▸ DATA TO PROCESS:
▬▬▬▬▬▬▬▬▬▬
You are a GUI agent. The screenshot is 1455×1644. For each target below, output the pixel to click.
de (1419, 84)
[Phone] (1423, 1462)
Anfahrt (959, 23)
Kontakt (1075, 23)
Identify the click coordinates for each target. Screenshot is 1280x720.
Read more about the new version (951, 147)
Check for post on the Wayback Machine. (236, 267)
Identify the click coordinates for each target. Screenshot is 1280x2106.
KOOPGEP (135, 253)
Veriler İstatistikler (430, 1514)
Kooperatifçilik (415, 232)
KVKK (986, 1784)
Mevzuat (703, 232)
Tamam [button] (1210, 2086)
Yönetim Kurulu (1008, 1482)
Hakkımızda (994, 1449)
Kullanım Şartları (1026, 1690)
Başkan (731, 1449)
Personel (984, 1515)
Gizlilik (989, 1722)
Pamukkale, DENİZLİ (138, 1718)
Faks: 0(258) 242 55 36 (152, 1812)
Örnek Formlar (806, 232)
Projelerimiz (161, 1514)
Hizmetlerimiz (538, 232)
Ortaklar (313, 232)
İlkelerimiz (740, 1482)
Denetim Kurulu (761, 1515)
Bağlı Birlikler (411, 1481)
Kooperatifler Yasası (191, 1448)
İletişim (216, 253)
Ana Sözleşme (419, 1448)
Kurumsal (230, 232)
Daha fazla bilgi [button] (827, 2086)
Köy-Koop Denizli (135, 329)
▬▬▬▬▬▬▬▬▬▬
▸ WHAT IS EXPECTED: Without any alteration, the preceding material should be retyped in full.

▸ RESPONSE FOR THIS EXERCISE:
You are a GUI agent. The screenshot is 1455×1644. For each target below, output the pixel to click.
de (1419, 84)
[Phone] (1423, 1462)
Anfahrt (959, 23)
Kontakt (1075, 23)
Identify the click coordinates for each target. Screenshot is 1280x720.
Read more about the new version (951, 147)
Check for post on the Wayback Machine. (236, 267)
Identify the click coordinates for each target. Screenshot is 1280x2106.
KOOPGEP (135, 253)
Veriler İstatistikler (430, 1514)
Kooperatifçilik (415, 232)
KVKK (986, 1784)
Mevzuat (703, 232)
Tamam [button] (1210, 2086)
Yönetim Kurulu (1008, 1482)
Hakkımızda (994, 1449)
Kullanım Şartları (1026, 1690)
Başkan (731, 1449)
Personel (984, 1515)
Gizlilik (989, 1722)
Pamukkale, DENİZLİ (138, 1718)
Faks: 0(258) 242 55 36 (152, 1812)
Örnek Formlar (806, 232)
Projelerimiz (161, 1514)
Hizmetlerimiz (538, 232)
Ortaklar (313, 232)
İlkelerimiz (740, 1482)
Denetim Kurulu (761, 1515)
Bağlı Birlikler (411, 1481)
Kooperatifler Yasası (191, 1448)
İletişim (216, 253)
Ana Sözleşme (419, 1448)
Kurumsal (230, 232)
Daha fazla bilgi [button] (827, 2086)
Köy-Koop Denizli (135, 329)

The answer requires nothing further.